*** EXTRACT TO READ Section Begins ***

I remember traveling to Europe as a young woman, not too long after World War II. I was astounded by the degree of normalcy that had seemingly returned to a continent that was once torn to pieces by century-old hostilities between neighboring nations. I took a bicycle tour around beautiful Lake Constance whose shores are shared by no less than four countries. Even back then, people crossed borders to go to work or shop and were able to switch languages almost effortlessly.
Can Be a Fountain of Youth
In today’s united Europe, it is not uncommon for people to converse in two or three languages at a time. With diminishing language barriers come new business and job opportunities resulting in international exchanges at levels that were unimaginable only a short while ago. Few would dispute that today’s Europe is a better place than it once was, despite the difficulties that may persist among its member-states to forge a truly integrated society.
When President Barack Obama gave a speech on the subject of immigration, he spoke not only of the importance of learning English as an essential part for obtaining citizenship in the United States for all newcomers, he also emphasized the benefits of learning other languages in general. In this increasingly globalized world, we all should learn at least one language other than our own, the President said. Such ideas seem only logical for someone of his international ancestry and upbringing. Unfortunately, for most Americans, they are not.
Ours is a big country that stretches over a vast continent. We have no interior borders and there are arguably no real cultural differences within our society. The fact that we speak a common language is considered by many a positive factor for the unity of our nation. All that may change over time.

*** EXTRACT TO READ Section Ends ***
*** RECORDED DATA Section Begins ***

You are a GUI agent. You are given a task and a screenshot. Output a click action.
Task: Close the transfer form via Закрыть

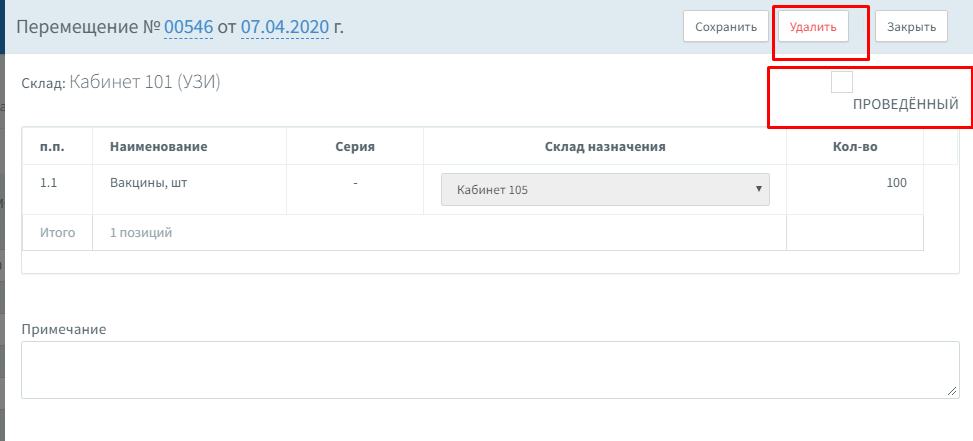click(911, 27)
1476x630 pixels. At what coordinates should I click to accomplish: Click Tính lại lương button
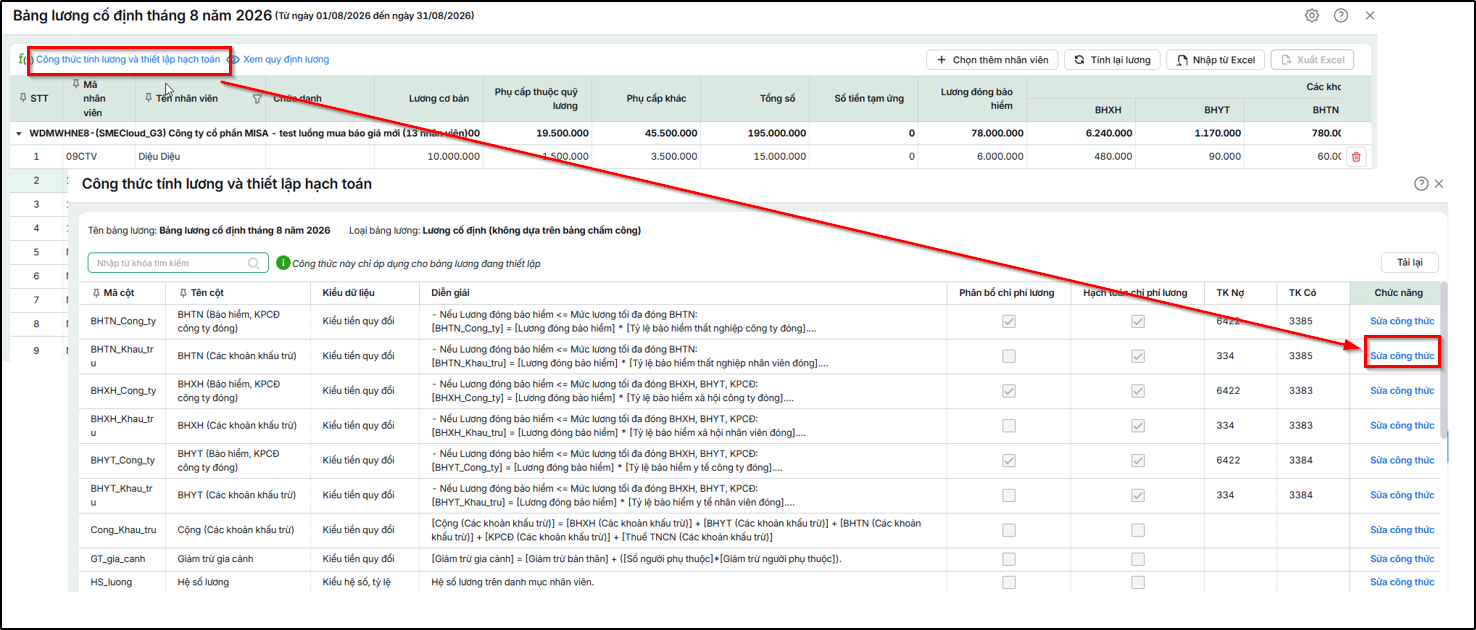pos(1112,60)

*** RECORDED DATA Section Ends ***

QUESTIONS:
• 1. Quote the stretch of the essay on learning other languages from "Ours is a big" through "change over time.".
• 2. Extend the essay on learning other languages, picking up after its final sentence.
The records were drawn from a separate source.

ANSWERS TO THE EXERCISE:
• 1.
Ours is a big country that stretches over a vast continent. We have no interior borders and there are arguably no real cultural differences within our society. The fact that we speak a common language is considered by many a positive factor for the unity of our nation. All that may change over time.

• 2.
Besides social and economical benefits, learning different languages apparently has other positive “side effects” as well. In a newly conducted study called “Health and Retirement” by the University of Michigan Medical School, which was based on a national survey of older Americans, the researchers concluded that the rate of “cognitive impairment,” such as memory loss and thinking problems, is significantly lower among the higher educated compared to the general population.
Although, the reasons for this discrepancy in cognitive ability have not all been determined yet, there is evidence that not only a solid formal education early in life makes a difference but also a lifetime of continued learning.
Other studies of the subject have pointed out that enhanced intellectual stimulation – such as academic work, travel or learning of foreign languages – can be particularly useful for delaying age-related mental decline. In other words, the “use-it-or-lose-it” rule is very much a part of keeping a healthy mind.
None of this should come as a surprise. Learning in general, but especially learning languages where one is forced to commit vast vocabularies and grammatical rules to memory, keeps the mind active like little else. If you have the privilege to spend extended periods of time in a foreign country, you can reap even more benefits, because you are not only able to express yourself in new ways, you can also broaden your horizon by listening to views and perspectives different from your own.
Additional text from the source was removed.